**Your assignment:**
Repeat the material below. Keep every line exactly as written.
>>>
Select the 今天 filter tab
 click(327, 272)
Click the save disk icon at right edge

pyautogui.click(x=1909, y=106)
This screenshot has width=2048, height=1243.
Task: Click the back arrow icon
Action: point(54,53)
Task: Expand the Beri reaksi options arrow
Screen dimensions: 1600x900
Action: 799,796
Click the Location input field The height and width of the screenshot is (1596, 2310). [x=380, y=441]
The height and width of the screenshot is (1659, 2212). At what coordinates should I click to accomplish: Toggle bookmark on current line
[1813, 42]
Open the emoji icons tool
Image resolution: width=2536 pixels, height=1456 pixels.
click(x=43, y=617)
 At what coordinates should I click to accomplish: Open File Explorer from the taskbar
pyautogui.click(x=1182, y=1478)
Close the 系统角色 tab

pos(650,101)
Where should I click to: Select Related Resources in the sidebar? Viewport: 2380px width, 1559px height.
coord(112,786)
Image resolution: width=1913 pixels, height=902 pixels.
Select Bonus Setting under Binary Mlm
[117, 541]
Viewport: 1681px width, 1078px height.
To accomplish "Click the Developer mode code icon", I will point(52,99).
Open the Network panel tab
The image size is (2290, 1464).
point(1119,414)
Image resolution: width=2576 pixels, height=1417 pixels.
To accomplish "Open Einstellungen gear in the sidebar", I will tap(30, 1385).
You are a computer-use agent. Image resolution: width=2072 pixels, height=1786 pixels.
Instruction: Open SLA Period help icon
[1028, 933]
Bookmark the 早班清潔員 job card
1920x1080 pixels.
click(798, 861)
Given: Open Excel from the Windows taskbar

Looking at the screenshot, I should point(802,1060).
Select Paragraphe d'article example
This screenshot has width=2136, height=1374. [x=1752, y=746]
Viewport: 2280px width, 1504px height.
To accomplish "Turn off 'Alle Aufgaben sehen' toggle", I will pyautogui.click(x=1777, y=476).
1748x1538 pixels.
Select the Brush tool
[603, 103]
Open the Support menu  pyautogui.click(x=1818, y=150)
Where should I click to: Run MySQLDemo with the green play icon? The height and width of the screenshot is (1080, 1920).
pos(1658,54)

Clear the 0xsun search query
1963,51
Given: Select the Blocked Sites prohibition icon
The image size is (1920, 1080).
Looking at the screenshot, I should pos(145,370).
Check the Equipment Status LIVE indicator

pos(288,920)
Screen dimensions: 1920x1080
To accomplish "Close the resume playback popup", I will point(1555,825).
<<<
**Answer to the exercise:**
Select the 今天 filter tab
 click(327, 272)
Click the save disk icon at right edge

pyautogui.click(x=1909, y=106)
This screenshot has width=2048, height=1243.
Task: Click the back arrow icon
Action: point(54,53)
Task: Expand the Beri reaksi options arrow
Screen dimensions: 1600x900
Action: 799,796
Click the Location input field The height and width of the screenshot is (1596, 2310). [x=380, y=441]
The height and width of the screenshot is (1659, 2212). At what coordinates should I click to accomplish: Toggle bookmark on current line
[1813, 42]
Open the emoji icons tool
Image resolution: width=2536 pixels, height=1456 pixels.
click(x=43, y=617)
 At what coordinates should I click to accomplish: Open File Explorer from the taskbar
pyautogui.click(x=1182, y=1478)
Close the 系统角色 tab

pos(650,101)
Where should I click to: Select Related Resources in the sidebar? Viewport: 2380px width, 1559px height.
coord(112,786)
Image resolution: width=1913 pixels, height=902 pixels.
Select Bonus Setting under Binary Mlm
[117, 541]
Viewport: 1681px width, 1078px height.
To accomplish "Click the Developer mode code icon", I will point(52,99).
Open the Network panel tab
The image size is (2290, 1464).
point(1119,414)
Image resolution: width=2576 pixels, height=1417 pixels.
To accomplish "Open Einstellungen gear in the sidebar", I will tap(30, 1385).
You are a computer-use agent. Image resolution: width=2072 pixels, height=1786 pixels.
Instruction: Open SLA Period help icon
[1028, 933]
Bookmark the 早班清潔員 job card
1920x1080 pixels.
click(798, 861)
Given: Open Excel from the Windows taskbar

Looking at the screenshot, I should point(802,1060).
Select Paragraphe d'article example
This screenshot has width=2136, height=1374. [x=1752, y=746]
Viewport: 2280px width, 1504px height.
To accomplish "Turn off 'Alle Aufgaben sehen' toggle", I will pyautogui.click(x=1777, y=476).
1748x1538 pixels.
Select the Brush tool
[603, 103]
Open the Support menu  pyautogui.click(x=1818, y=150)
Where should I click to: Run MySQLDemo with the green play icon? The height and width of the screenshot is (1080, 1920).
pos(1658,54)

Clear the 0xsun search query
1963,51
Given: Select the Blocked Sites prohibition icon
The image size is (1920, 1080).
Looking at the screenshot, I should pos(145,370).
Check the Equipment Status LIVE indicator

pos(288,920)
Screen dimensions: 1920x1080
To accomplish "Close the resume playback popup", I will point(1555,825).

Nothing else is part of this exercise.